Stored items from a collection
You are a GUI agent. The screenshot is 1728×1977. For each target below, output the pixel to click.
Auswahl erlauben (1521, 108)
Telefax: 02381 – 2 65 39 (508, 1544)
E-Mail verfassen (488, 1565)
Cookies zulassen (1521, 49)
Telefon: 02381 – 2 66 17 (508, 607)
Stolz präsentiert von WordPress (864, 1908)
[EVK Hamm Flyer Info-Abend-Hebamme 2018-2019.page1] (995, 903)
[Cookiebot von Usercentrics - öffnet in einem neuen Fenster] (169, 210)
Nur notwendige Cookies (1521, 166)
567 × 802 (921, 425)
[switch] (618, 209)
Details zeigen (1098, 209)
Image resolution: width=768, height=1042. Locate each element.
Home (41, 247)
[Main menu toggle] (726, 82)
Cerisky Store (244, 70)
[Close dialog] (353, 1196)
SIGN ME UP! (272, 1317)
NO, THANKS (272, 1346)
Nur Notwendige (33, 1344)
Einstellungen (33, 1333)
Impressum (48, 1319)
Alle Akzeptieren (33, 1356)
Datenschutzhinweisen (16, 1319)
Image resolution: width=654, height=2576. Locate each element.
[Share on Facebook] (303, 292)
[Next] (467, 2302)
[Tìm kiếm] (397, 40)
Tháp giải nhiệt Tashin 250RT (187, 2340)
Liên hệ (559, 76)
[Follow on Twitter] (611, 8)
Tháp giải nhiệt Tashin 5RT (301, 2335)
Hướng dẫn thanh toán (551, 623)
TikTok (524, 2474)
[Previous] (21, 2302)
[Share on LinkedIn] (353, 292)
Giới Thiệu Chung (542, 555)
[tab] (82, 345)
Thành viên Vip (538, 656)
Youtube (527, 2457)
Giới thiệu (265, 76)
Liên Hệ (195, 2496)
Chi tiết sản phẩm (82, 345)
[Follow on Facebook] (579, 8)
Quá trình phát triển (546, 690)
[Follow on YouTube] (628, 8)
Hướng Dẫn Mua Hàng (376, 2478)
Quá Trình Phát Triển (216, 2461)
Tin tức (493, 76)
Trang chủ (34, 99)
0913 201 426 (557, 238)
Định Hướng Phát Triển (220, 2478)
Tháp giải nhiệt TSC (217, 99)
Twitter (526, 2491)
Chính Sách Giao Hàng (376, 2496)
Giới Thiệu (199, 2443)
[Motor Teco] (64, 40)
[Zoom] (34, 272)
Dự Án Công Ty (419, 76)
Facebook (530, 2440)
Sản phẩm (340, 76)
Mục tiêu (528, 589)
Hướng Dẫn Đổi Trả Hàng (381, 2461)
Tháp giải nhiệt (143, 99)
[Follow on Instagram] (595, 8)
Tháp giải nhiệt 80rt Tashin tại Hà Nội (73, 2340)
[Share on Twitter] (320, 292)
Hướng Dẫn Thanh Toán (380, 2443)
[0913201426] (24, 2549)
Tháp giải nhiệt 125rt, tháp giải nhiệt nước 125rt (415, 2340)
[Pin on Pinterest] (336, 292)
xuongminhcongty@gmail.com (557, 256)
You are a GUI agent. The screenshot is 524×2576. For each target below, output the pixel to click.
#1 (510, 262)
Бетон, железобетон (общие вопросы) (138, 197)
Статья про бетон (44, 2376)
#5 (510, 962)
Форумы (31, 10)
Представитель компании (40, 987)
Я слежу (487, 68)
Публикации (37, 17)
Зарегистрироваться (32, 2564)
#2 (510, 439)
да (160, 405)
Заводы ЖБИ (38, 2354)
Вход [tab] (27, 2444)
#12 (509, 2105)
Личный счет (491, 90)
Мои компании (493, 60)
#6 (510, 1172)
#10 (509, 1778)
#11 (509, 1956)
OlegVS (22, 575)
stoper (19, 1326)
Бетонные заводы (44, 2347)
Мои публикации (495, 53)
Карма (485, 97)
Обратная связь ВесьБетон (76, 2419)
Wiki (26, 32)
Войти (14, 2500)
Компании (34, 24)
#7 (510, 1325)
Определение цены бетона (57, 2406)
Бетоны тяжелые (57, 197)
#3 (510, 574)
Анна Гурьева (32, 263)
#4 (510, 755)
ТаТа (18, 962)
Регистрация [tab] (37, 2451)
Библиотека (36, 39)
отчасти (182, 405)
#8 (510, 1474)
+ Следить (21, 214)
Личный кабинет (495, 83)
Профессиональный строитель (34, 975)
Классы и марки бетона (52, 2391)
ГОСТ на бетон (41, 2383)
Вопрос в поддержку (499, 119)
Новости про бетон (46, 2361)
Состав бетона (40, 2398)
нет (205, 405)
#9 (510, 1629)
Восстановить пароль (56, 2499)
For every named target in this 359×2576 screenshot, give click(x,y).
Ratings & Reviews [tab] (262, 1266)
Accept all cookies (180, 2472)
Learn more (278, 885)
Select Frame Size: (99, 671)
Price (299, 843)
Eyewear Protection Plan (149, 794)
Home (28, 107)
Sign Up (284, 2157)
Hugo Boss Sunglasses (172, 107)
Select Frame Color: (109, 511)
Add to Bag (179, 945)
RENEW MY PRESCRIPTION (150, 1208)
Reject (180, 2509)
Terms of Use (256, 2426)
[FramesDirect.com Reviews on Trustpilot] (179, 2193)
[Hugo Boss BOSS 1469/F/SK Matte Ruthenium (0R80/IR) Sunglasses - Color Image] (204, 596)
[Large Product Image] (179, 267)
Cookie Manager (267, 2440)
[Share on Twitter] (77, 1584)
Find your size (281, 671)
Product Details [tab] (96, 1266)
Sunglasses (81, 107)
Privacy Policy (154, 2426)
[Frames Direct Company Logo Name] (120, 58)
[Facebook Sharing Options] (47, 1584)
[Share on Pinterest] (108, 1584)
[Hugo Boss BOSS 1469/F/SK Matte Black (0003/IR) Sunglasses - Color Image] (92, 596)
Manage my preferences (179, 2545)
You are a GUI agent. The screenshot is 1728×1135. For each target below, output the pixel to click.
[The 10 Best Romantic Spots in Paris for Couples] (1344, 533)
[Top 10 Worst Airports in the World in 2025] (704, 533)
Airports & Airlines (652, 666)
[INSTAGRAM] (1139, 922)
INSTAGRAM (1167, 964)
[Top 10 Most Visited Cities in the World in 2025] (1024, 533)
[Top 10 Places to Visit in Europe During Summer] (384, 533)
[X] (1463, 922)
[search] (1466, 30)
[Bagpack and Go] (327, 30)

▶ [To do]:
Throughout the data above, copy all lines where the word "Sunglasses" is found.

▶ [Result of this exercise]:
Hugo Boss Sunglasses (172, 107)
[Hugo Boss BOSS 1469/F/SK Matte Ruthenium (0R80/IR) Sunglasses - Color Image] (204, 596)
Sunglasses (81, 107)
[Hugo Boss BOSS 1469/F/SK Matte Black (0003/IR) Sunglasses - Color Image] (92, 596)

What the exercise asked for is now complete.